Preparação pré-operatória – Três etapas essenciais
- Análise de águas residuais: Meça o pH, a DQO (Demanda Química de Oxigênio), as concentrações de metais pesados e outros parâmetros relevantes. A dosagem necessária de soda cáustica depende da acidez e da carga de poluentes das águas residuais. A análise evita tanto a subdosagem (não conformidade) quanto a sobredosagem (custo excessivo e poluição secundária).
- Seleção da soda cáustica: Para o tratamento geral de águas residuais, uma pureza de 96% ou 98% é suficiente. Para águas residuais com processos químicos de precisão que exigem alta qualidade do efluente, pode-se utilizar uma pureza superior a 99%, embora com um custo mais elevado.
- Equipamento de Proteção Individual (EPI): Use luvas de borracha, óculos de proteção química, roupas de proteção e respirador. Garanta ventilação adequada e tenha água para lavagem de emergência disponível.
Método de dissolução adequado
Siga o princípio de “adição lenta, mexendo e resfriando”.
- Recipiente para dissolução: Utilize apenas recipientes de plástico ou cerâmica. Nunca utilize recipientes de metal, pois a solução alcalina os corroerá.
- Quantidade de água: Utilize uma proporção aproximada de 1 parte de soda cáustica para 10 a 20 partes de água.
- Procedimento: Adicione a soda cáustica à água lenta e continuamente, mexendo sempre. Nunca adicione água à soda cáustica, pois isso pode causar reações violentas e respingos.
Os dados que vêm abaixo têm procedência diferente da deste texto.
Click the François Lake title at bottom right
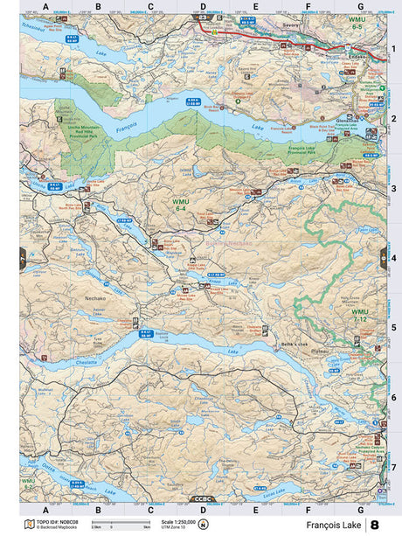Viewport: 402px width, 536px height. click(334, 525)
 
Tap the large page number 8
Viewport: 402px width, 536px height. click(375, 525)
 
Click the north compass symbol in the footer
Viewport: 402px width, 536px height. click(204, 525)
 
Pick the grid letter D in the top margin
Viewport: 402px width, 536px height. click(203, 8)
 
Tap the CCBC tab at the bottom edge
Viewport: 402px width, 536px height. click(203, 499)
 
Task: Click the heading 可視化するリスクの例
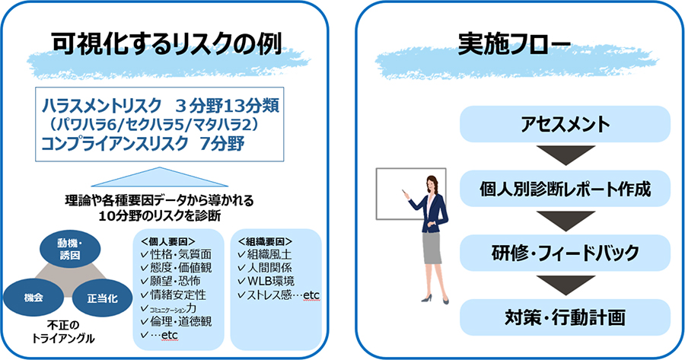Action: coord(167,45)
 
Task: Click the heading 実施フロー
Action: coord(515,45)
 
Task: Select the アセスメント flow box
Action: coord(565,124)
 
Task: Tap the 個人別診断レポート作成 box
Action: coord(565,189)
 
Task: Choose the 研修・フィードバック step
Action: coord(565,253)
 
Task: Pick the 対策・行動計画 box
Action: coord(565,317)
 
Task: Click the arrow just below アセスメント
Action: coord(566,155)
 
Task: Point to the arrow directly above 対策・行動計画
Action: coord(566,285)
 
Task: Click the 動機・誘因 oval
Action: coord(70,249)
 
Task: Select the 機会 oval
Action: coord(33,298)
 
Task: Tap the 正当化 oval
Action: coord(102,298)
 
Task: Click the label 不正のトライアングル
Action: coord(63,332)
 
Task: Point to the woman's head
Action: coord(432,183)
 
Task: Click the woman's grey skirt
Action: coord(432,247)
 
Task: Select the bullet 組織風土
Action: coord(264,254)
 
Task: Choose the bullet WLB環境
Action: coord(266,281)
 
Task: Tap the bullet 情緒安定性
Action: coord(173,295)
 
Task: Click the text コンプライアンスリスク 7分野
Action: coord(143,144)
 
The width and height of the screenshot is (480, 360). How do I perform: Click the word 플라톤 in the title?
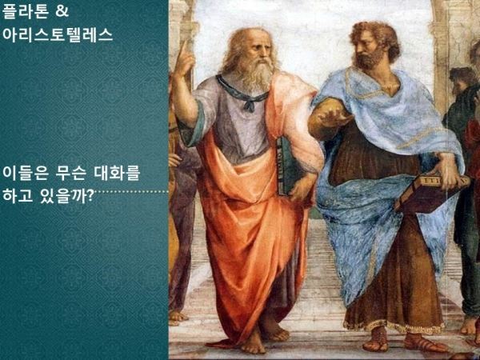point(26,11)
- Manuseio do calor: Uma quantidade significativa de calor é liberada durante a dissolução. Deixe a solução esfriar até a temperatura ambiente antes de usar.
Técnicas-chave – Método de dosagem e adição
- Estimativa de dosagem: Como referência aproximada, 5 a 8 g de soda cáustica por metro cúbico de efluente aumentam o pH em cerca de 1 unidade. No entanto, sempre realize um teste de dosagem: colete uma pequena amostra de efluente, adicione doses variáveis de solução de soda cáustica e meça o pH resultante para determinar a dosagem ideal para atingir um pH alvo de 7 a 8.
- Presença de metais pesados: Se as águas residuais contiverem metais pesados (por exemplo, cobre, ferro, chumbo), pode ser necessária uma dosagem maior para formar hidróxidos insolúveis. Ajuste o teste de jarro de acordo e meça as concentrações residuais de metais.
- Método de adição: Adicione a solução de soda cáustica preparada lenta e uniformemente ao tanque de tratamento, misturando sempre. Após a adição, continue misturando por 10 a 15 minutos e deixe decantar.
Dicas e precauções para economizar
- Utilize soda cáustica com 96% de pureza para a maioria das aplicações; uma pureza maior raramente é necessária.
- Combine com coagulantes (por exemplo, cloreto de polialumínio, poliacrilamida) para melhorar a floculação e reduzir o consumo de soda cáustica.
- Não adicione soda cáustica simultaneamente com agentes ácidos (por exemplo, ácido clorídrico, ácido sulfúrico). Se ambos forem necessários, aguarde de 1 a 2 horas entre as adições.
- Monitore o pH continuamente durante a dosagem e ajuste conforme necessário.
- Trate a solução residual de soda cáustica por neutralização antes do descarte, de acordo com as normas ambientais.